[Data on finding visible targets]
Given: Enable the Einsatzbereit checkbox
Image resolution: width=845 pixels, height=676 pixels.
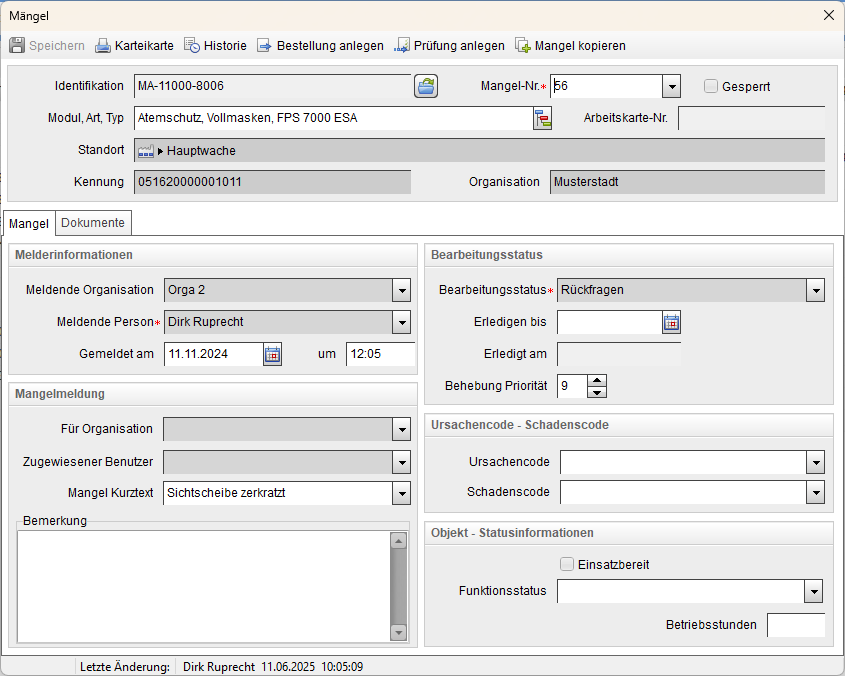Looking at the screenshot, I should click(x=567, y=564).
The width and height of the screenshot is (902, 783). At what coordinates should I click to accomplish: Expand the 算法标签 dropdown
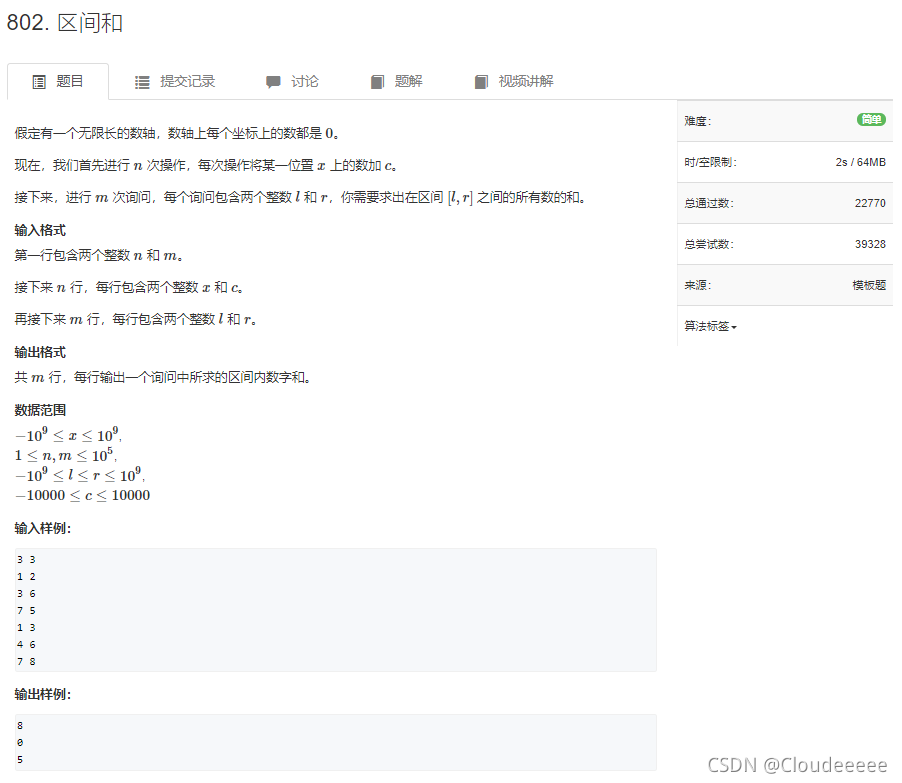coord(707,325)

What the task asks: Repeat all of the data above word for word, leaving out the pictures.

Expected answer:
Given: Enable the Einsatzbereit checkbox
Image resolution: width=845 pixels, height=676 pixels.
Looking at the screenshot, I should click(x=567, y=564).
The width and height of the screenshot is (902, 783). At what coordinates should I click to accomplish: Expand the 算法标签 dropdown
coord(707,325)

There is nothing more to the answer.